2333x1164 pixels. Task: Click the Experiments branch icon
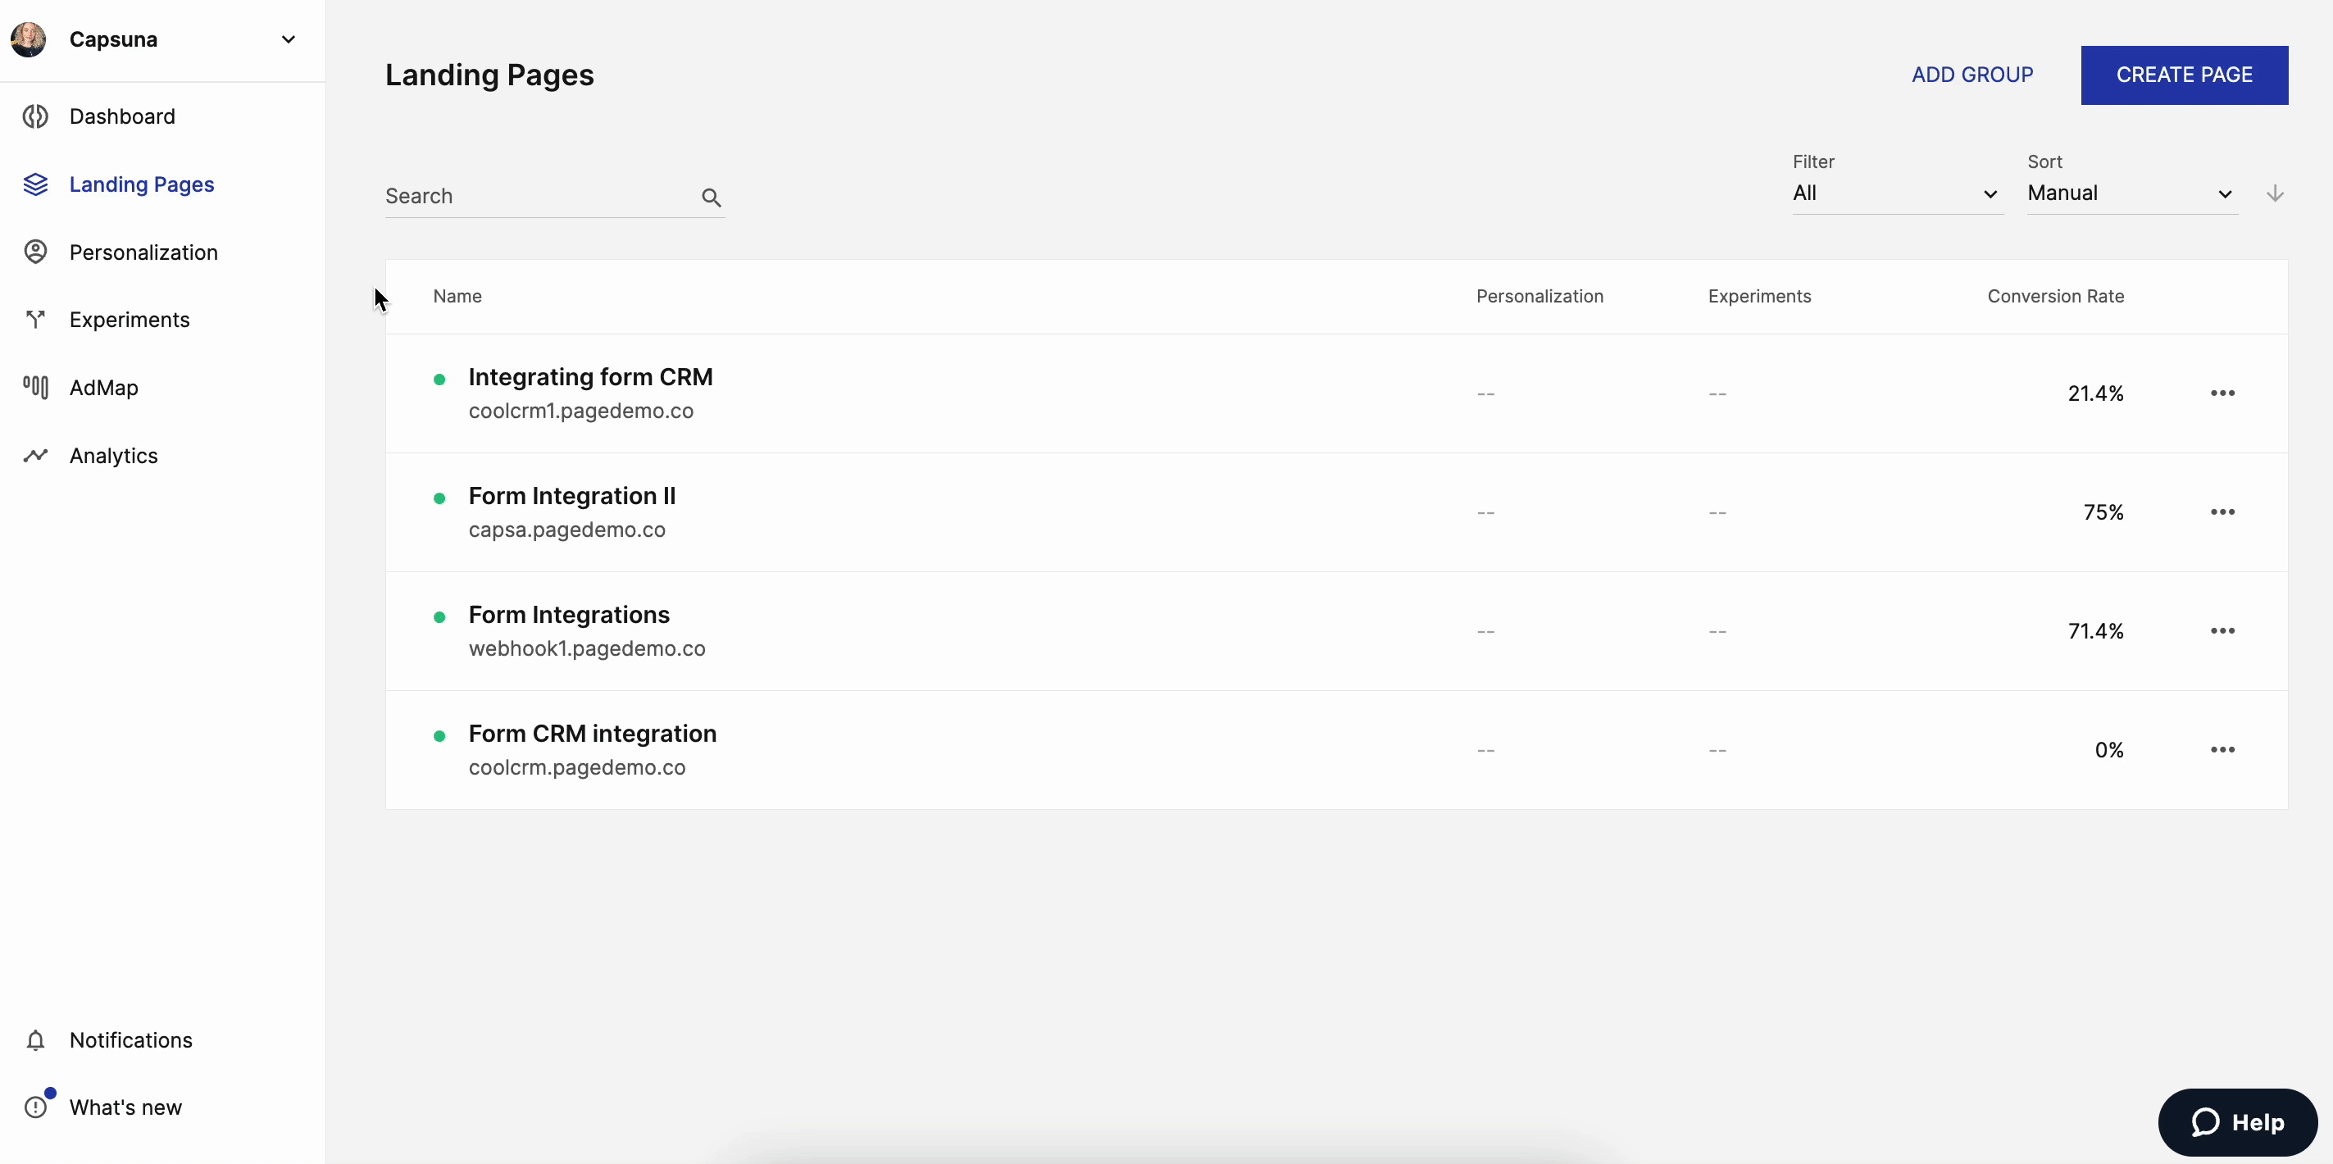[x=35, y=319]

...

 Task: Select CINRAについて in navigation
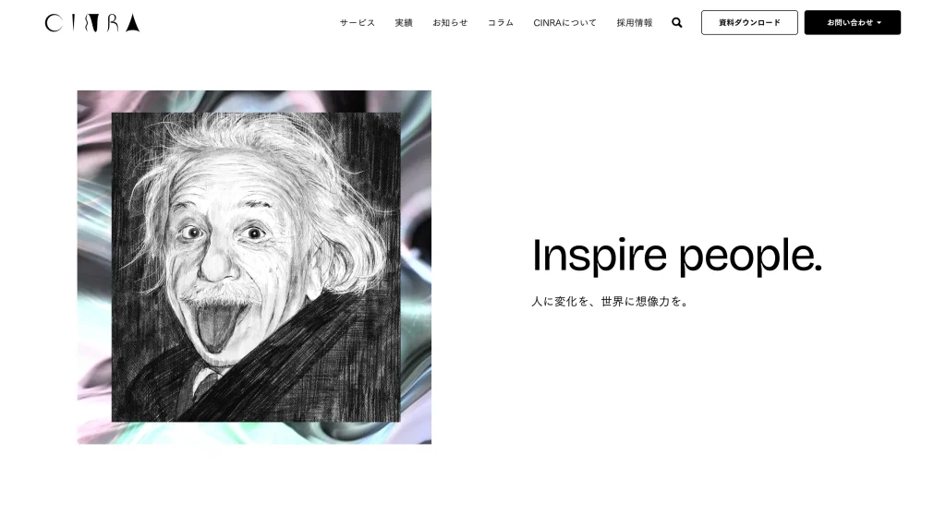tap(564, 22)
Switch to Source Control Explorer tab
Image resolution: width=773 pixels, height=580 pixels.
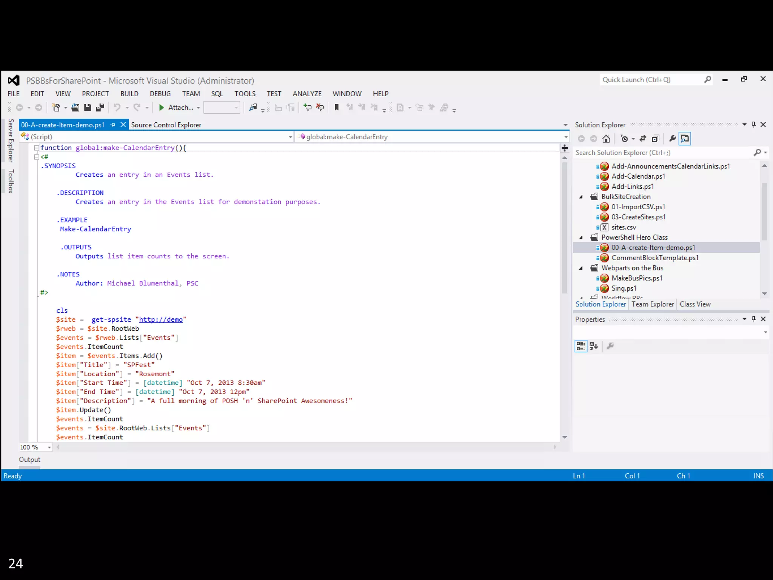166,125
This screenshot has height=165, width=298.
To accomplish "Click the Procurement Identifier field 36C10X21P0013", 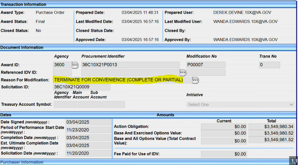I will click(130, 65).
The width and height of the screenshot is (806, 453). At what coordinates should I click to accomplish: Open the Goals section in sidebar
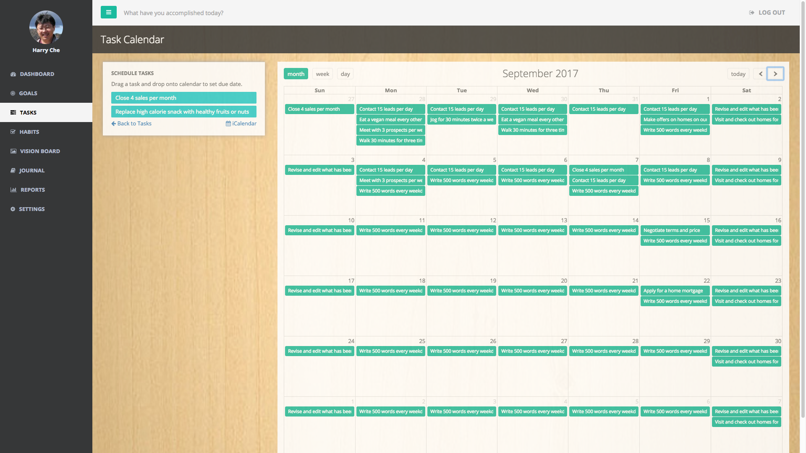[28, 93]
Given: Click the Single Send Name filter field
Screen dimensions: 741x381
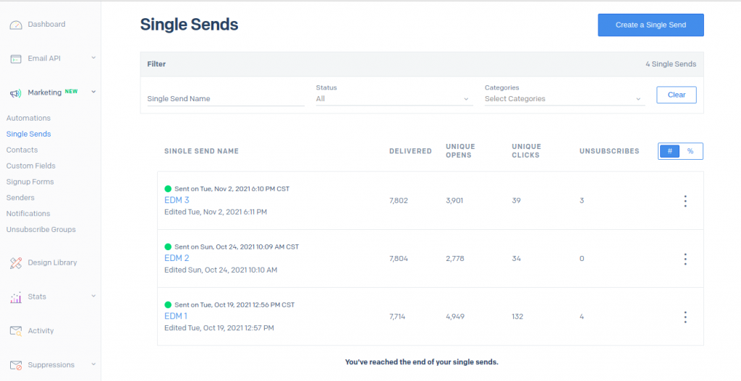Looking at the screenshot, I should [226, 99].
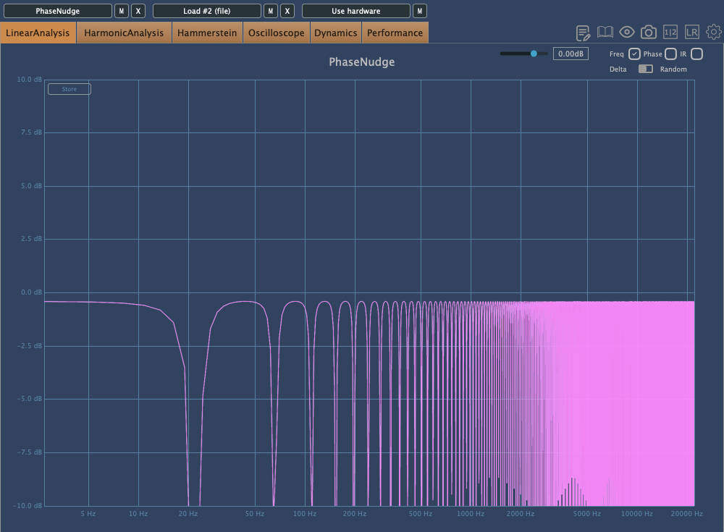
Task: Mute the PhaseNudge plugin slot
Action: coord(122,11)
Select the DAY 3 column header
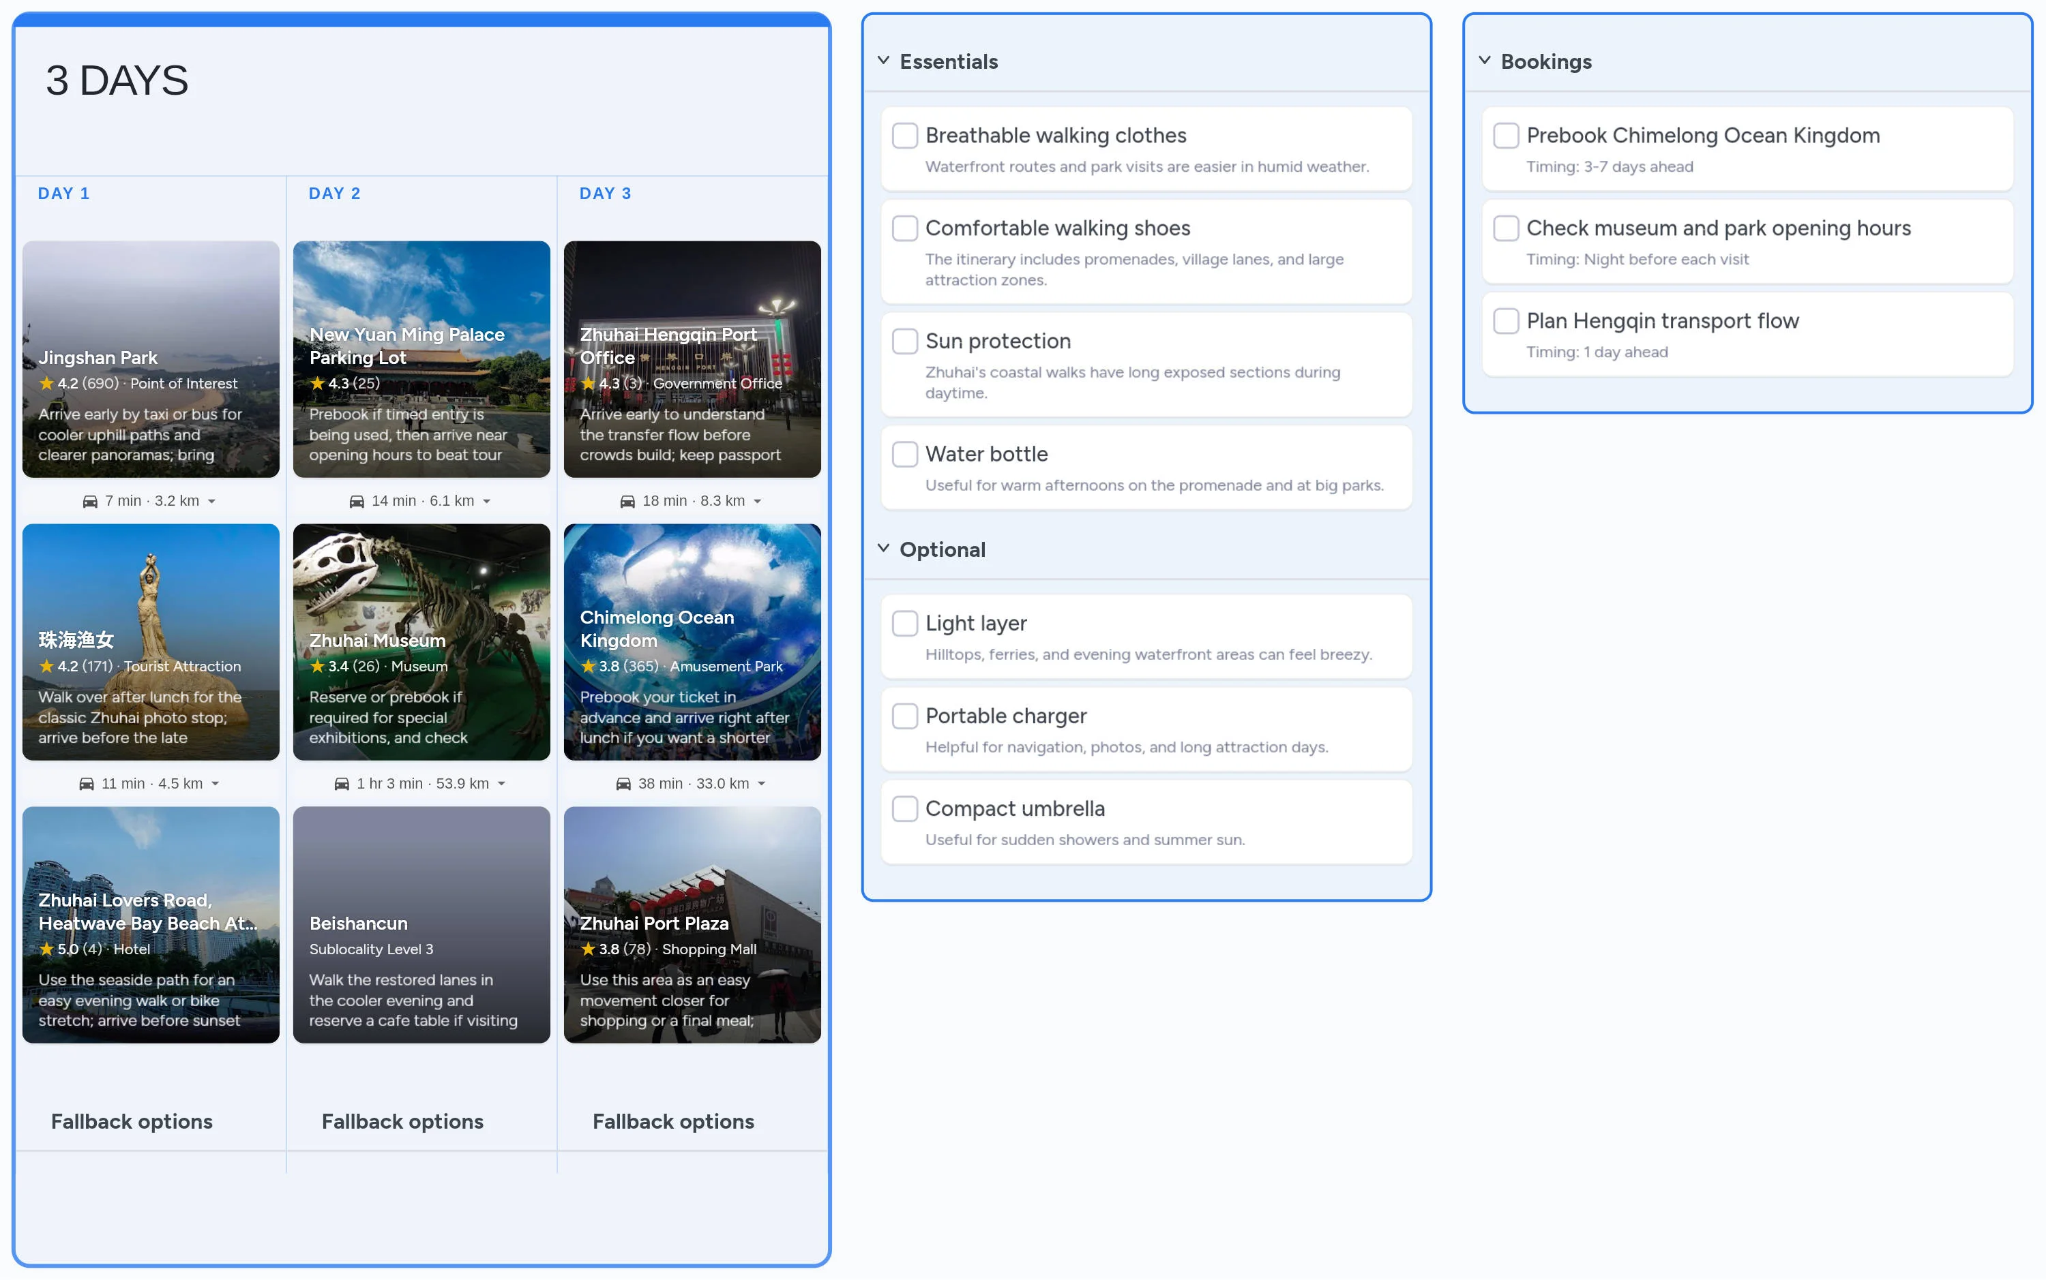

==

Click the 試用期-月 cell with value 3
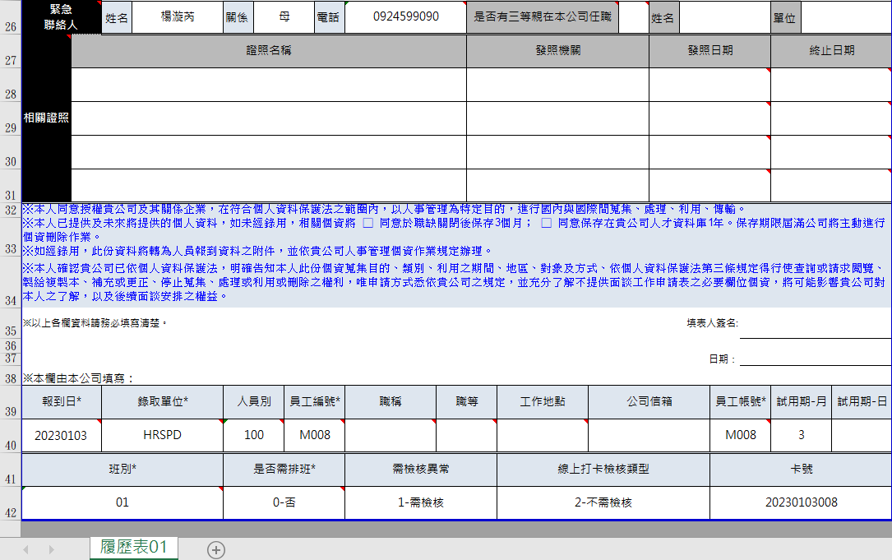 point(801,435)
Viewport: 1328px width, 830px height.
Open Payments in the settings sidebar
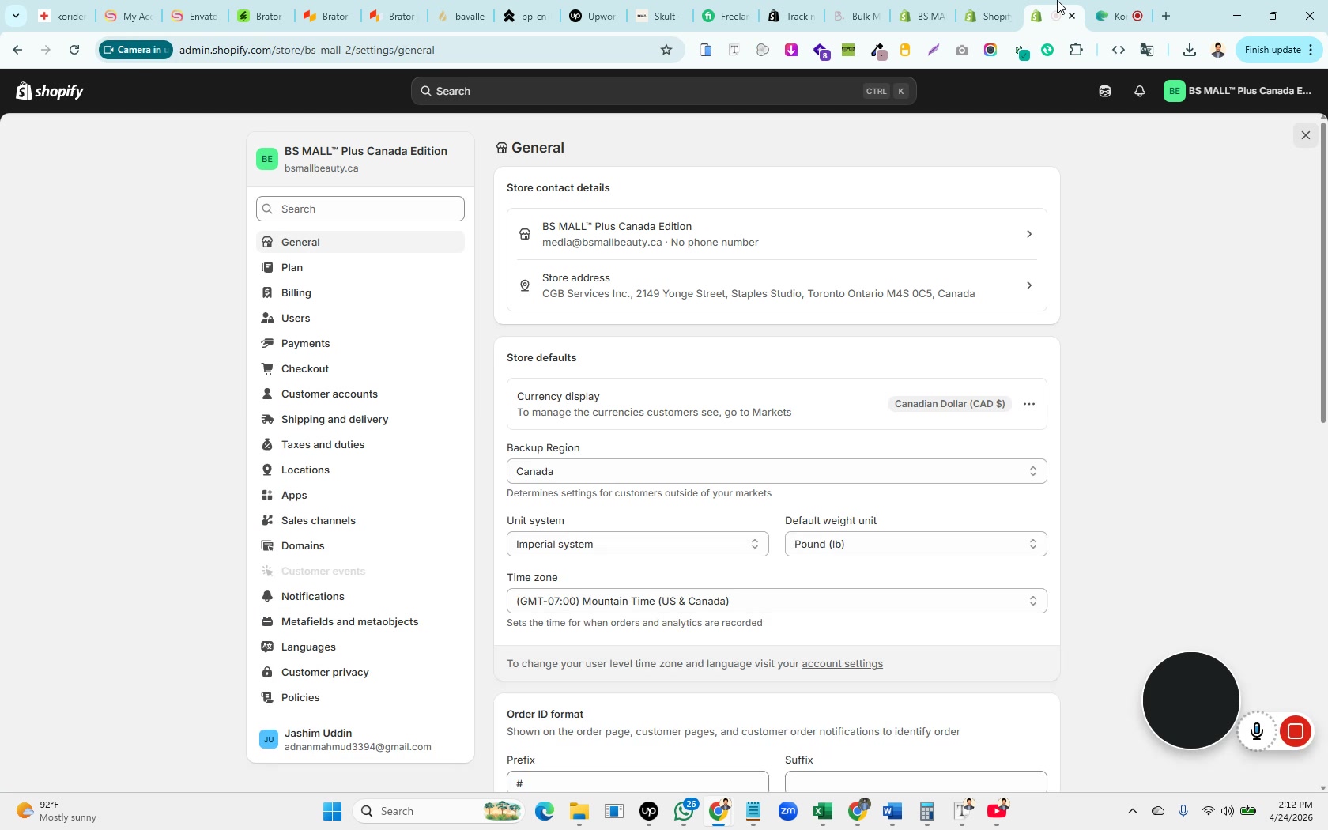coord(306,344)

#### [Stated goal]
Can you render the part of the rows that opens with the line containing "2333x1164 pixels. Task: Click" and closes with the line containing "[x=35, y=319]", both included, as a Markdown table with columns No. and Line, numbering each line, skipping blank lines, and leaving the pictures out?

#### [Exercise result]
| No. | Line |
|---|---|
| 1 | 2333x1164 pixels. Task: Click the Experiments branch icon |
| 2 | [x=35, y=319] |